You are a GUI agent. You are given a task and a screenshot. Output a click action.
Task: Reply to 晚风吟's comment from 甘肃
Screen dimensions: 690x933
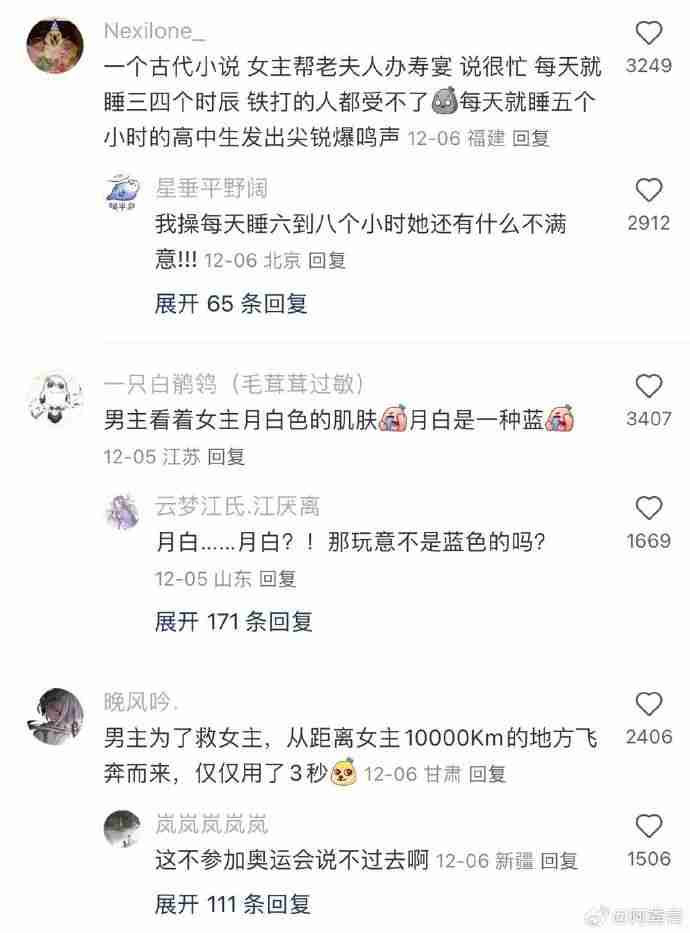pyautogui.click(x=487, y=774)
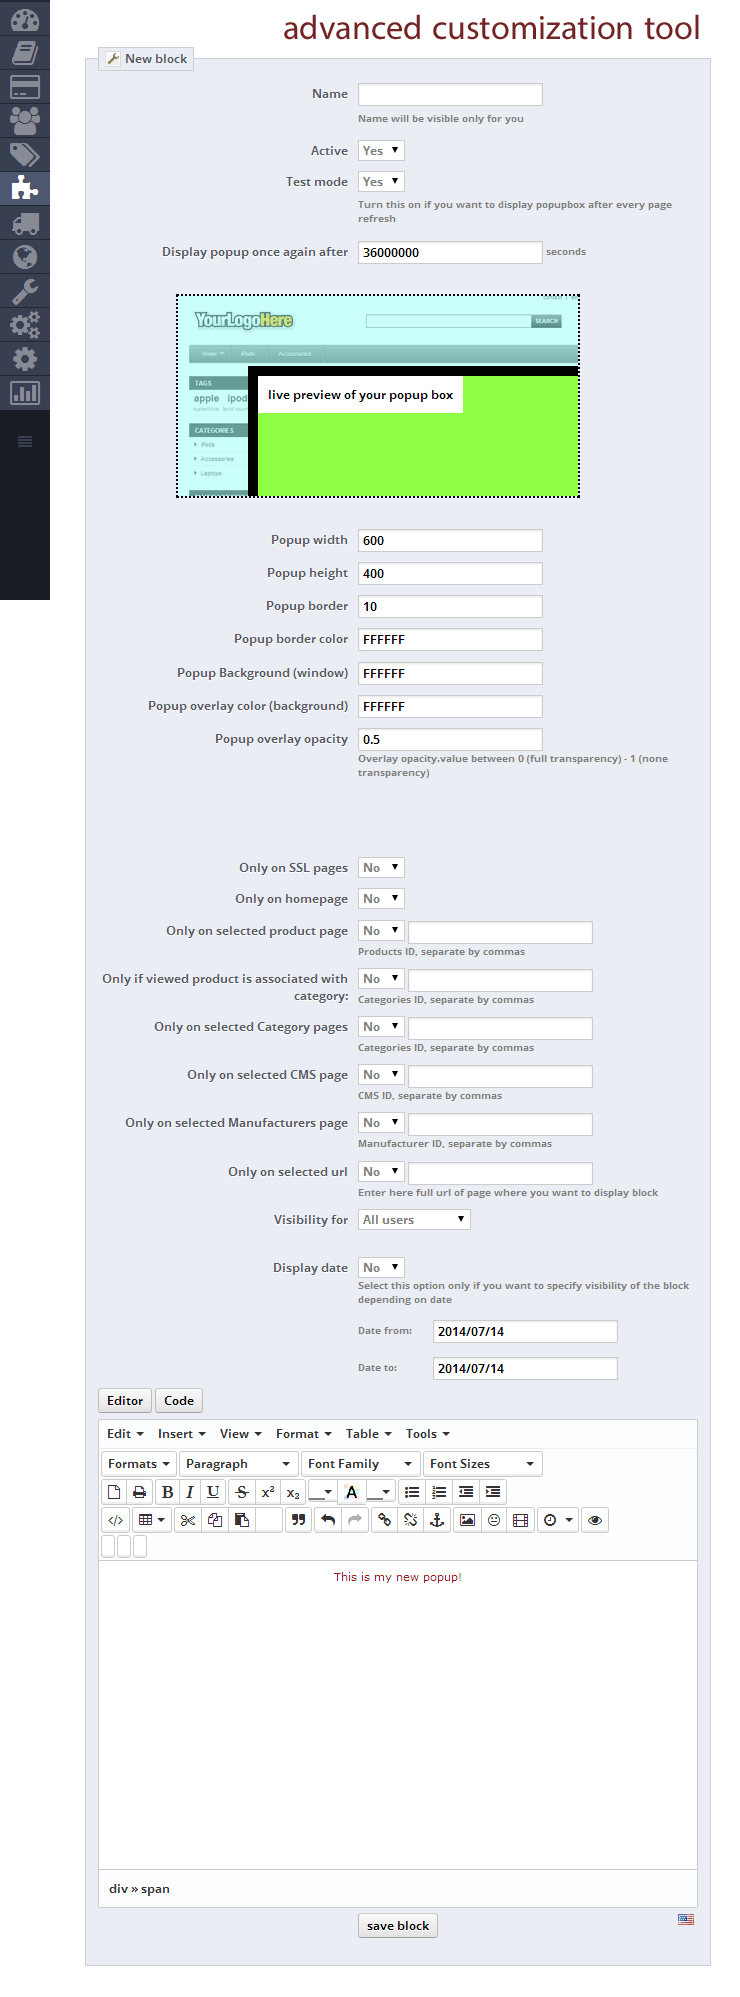This screenshot has height=1997, width=740.
Task: Select the puzzle-piece Modules sidebar icon
Action: pyautogui.click(x=25, y=188)
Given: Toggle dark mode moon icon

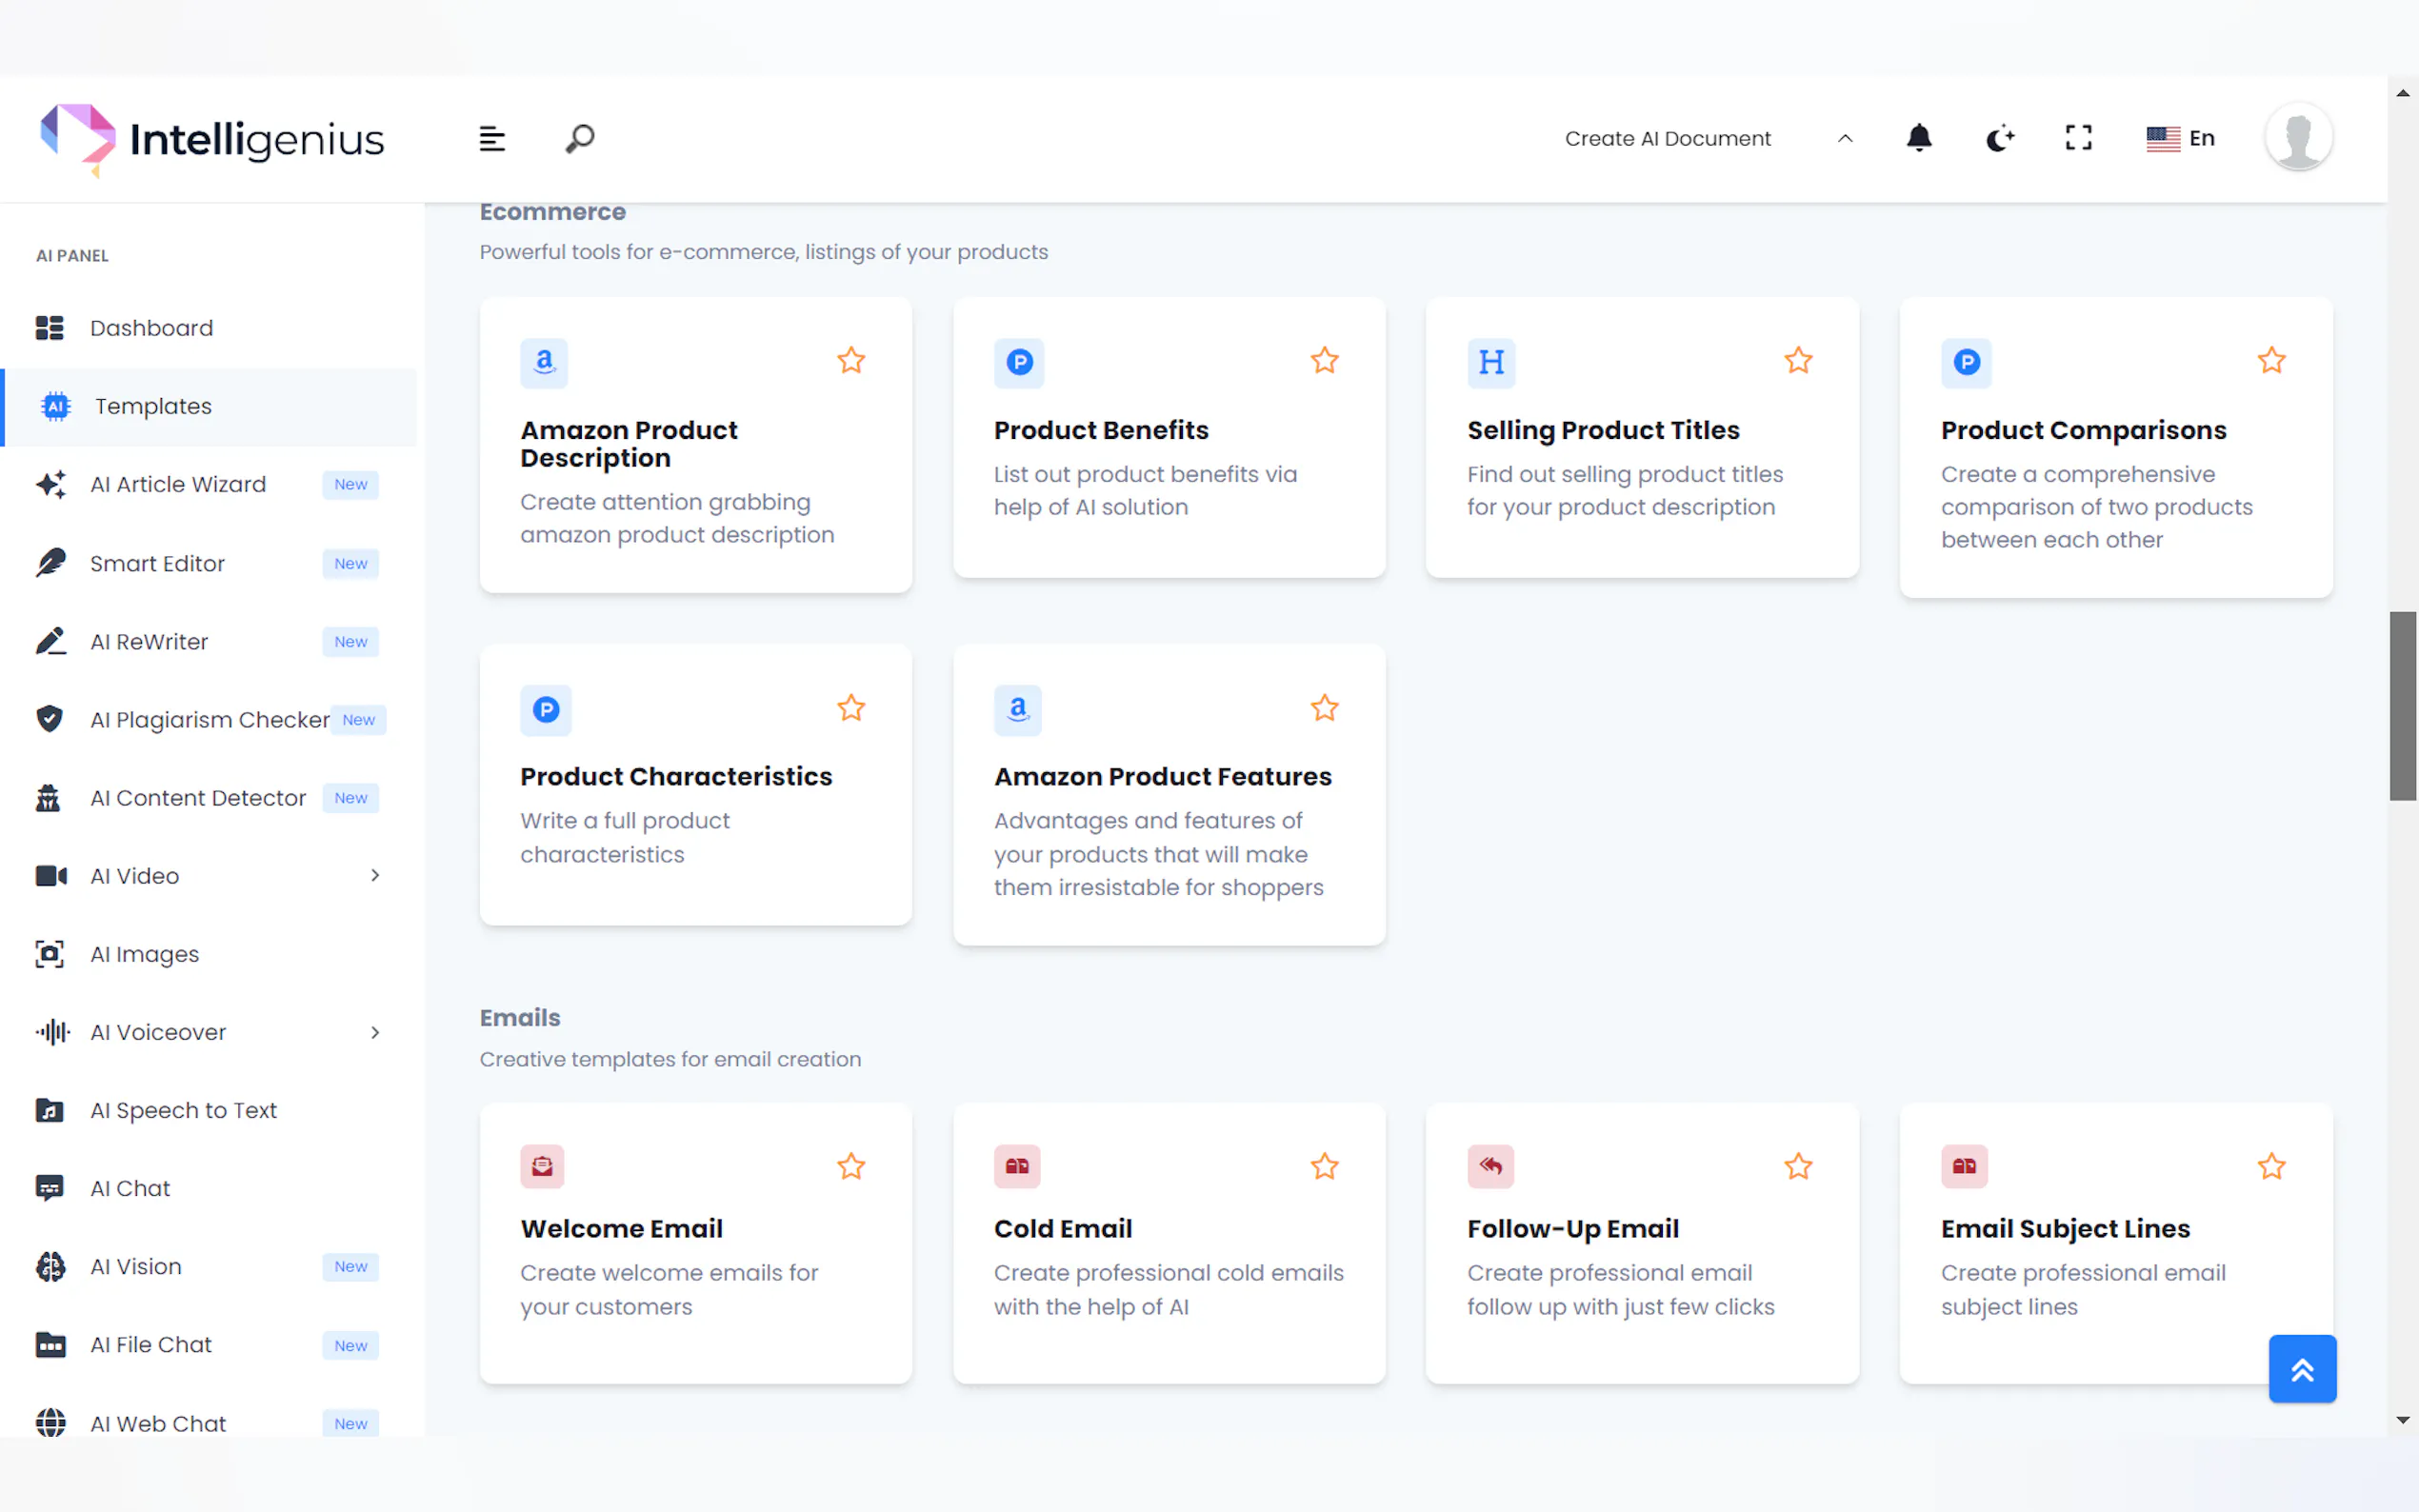Looking at the screenshot, I should coord(1998,138).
◆ ◆ ◆ ◆ ◆
**EXERCISE PROMPT**.
Copy the data above word for word, omitting the pictures.

**SOLUTION FOR THIS EXERCISE**.
You are a GUI agent. You are given a task and a screenshot. Output a click action.
Task: Reply to 晚风吟's comment from 甘肃
Screen dimensions: 690x933
pyautogui.click(x=487, y=774)
This screenshot has height=1997, width=740.
Task: Select the puzzle-piece Modules sidebar icon
Action: pyautogui.click(x=25, y=188)
Given: Toggle dark mode moon icon

Looking at the screenshot, I should coord(1998,138).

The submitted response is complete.